Thursday 24th October 2019.

17 members of the Local History and Vernacular Buildings Group visited this unique Grade 1 listed building in Halifax.  The Group assembled at The Welcome Centre and did a self-guided tour of the Heritage Centre before exploring The Piece Hall itself and the various eateries.

The Piece Hall opened its door in 1779 as a Cloth Hall for the trading of ‘pieces’ of cloth (defined as a 30 yard length of woven woollen fabric produced on a handloom).  Trade took place every Saturday between 10 a.m. – 12 p.m.

It was the most ambitious and prestigious of its type and now stands in splendid isolation as the only remaining example of the great eighteenth century northern cloth halls – one of Britain’s most outstanding Georgian buildings.  Built for trade, the building was deliberately designed in the neo-classical order of architecture, derived originally from the Romans.

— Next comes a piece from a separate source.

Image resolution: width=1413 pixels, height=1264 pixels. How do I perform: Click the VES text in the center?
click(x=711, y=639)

It shows not only the vital and dominant importance of the trade in hand woven textiles to the pre-industrial economy of the West Riding but to the nation as a whole for over some 800 years.

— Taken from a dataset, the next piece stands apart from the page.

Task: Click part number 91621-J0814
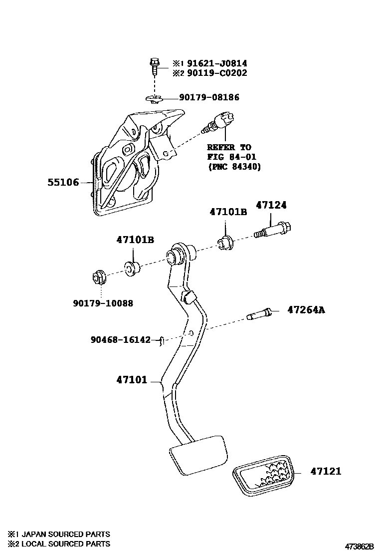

Gradually the old cottage industries died out.  By 1824 The Piece Hall was used as a wholesale market.   After 1972 the wholesale market buildings were removed and restoration started.

After lunch the group assembled in the Calderdale Industrial Museum, just outside the East Gate entrance of The Piece Hall.  The Museum houses a collection of industrial machinery and artefacts over four floors. Some of the machines are the only surviving examples in the country.

We had guided tours – down in the basement, where oil engine ‘Sadie’ provides motive power for part of an extensive collection of locally-manufactured machine tools, including lathes, drills and planers.

On the ground floor the story of power generation, from the water wheel to the internal combustion engine was demonstrated.  The first floor displays products that were made in Calderdale including Crossley’s carpets.

Tea, coffee – then back home.

Leader:  Val Walker-Wilton, with Keith Parker at the wheel of the community mini-bus.